Image representing tidy data
Arrange your data using Tidy Data principles

“Tidy data” principles

As your research progresses, new possibilities for enquiry might be revealed, and you may want to use a new method to analyse your data. Depending on how you recorded and stored your data, it may take a lot of time-consuming work to reconfigure your datasets before you can process the new analysis. While all the necessary data may exist within your datasets, there may be no simple and reliable method for extracting it.

The principles of tidy data developed by Hadley Wickham offer a way of recording your data, be it in spreadsheets or database tables, so that every element within those datasets can easily be accessed for new analysis and modelling. Even if a dataset needs to be reconfigured before being imported into the new software, it will be a simple process to produce the necessary file.

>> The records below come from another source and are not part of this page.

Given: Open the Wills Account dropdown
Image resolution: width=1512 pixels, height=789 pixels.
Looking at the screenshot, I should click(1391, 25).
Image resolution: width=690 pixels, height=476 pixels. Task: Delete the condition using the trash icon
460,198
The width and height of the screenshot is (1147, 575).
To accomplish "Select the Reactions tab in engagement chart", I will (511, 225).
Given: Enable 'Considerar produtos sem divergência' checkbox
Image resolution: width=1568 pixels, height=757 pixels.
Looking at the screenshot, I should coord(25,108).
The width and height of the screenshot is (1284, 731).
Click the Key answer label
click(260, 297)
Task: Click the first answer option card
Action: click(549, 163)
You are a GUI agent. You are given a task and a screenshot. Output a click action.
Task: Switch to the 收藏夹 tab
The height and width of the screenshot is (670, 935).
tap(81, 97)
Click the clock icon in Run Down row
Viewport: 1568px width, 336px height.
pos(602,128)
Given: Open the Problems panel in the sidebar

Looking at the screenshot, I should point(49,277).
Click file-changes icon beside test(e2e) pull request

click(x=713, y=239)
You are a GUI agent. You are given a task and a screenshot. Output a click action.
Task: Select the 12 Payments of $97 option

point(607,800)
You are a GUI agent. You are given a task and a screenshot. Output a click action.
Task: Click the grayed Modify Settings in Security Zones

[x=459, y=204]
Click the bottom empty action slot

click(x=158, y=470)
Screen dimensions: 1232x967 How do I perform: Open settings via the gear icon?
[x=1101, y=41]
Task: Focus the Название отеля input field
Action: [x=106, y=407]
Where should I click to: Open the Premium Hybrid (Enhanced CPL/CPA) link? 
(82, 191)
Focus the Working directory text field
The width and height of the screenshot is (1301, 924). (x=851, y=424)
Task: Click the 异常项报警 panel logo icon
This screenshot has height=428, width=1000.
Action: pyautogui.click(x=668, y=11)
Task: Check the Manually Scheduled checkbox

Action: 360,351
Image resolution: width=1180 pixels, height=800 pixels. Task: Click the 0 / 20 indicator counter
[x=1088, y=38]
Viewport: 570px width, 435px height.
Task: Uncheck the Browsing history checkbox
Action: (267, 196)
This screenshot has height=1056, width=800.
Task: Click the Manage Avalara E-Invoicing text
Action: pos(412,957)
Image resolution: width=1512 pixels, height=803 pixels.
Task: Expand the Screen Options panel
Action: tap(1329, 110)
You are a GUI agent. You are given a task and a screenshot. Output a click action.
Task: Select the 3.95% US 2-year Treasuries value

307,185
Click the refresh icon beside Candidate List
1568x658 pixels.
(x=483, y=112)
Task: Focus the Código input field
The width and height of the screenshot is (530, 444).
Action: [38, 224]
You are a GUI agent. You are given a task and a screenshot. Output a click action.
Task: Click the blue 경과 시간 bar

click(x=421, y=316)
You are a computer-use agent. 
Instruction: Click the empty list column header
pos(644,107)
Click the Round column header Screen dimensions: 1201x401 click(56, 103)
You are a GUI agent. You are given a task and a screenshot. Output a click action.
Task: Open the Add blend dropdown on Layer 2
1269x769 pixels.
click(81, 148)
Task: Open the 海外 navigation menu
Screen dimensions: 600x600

The fundamental principles of tidy data are:

  • Each variable is a column
  • Each row is an observation
  • Each cell contains one value.

By arranging all the variables of an observation along a single row, all elements about that observation are contained within a clearly delineated record: the single row. With all variables recorded in columns, these observations of a patient, a survey respondent, an historical event, a biological sample etc, are reliably linked to their subject.

Tidy data provides both the stability and the flexibility to reliably process and export data to any system; including running processes and modelling which later become desirable or significant for your research.

In a spreadsheet, this format must not vary; neither to accommodate additional data for an individual observation, nor to create an aesthetically pleasing layout e.g. merged cells.

tidy data
tidy data

With the requirement for each cell to contain a value, it is important for each cell to contain only one. This will isolate and label the information about a variable, and simplify the process of accessing it when required. As an example, when recording the addresses of respondents, the use of a single cell or line for the entire address makes potentially useable data difficult to access. By dividing these details across several columns, the potential exists to model additional data based on location.

First steps

Read Hadley Wickham’s article on Tidy data. Using a spreadsheet could you apply some of these principles to your data from the beginning of a project or during a project?

Intermediate steps - learn ways to clean and wrangle your data

To take datasets from outside sources or from inexact processes such as webscraping and prepare them for analysis along with your tidy data, you may need to:

  • convert the format or structure of the data
  • remove duplicate or irrelevant observations
  • standardise the format of observations
  • change naming conventions
  • correct errors
  • or preform many more adjustments to make a dataset suitable for your processes.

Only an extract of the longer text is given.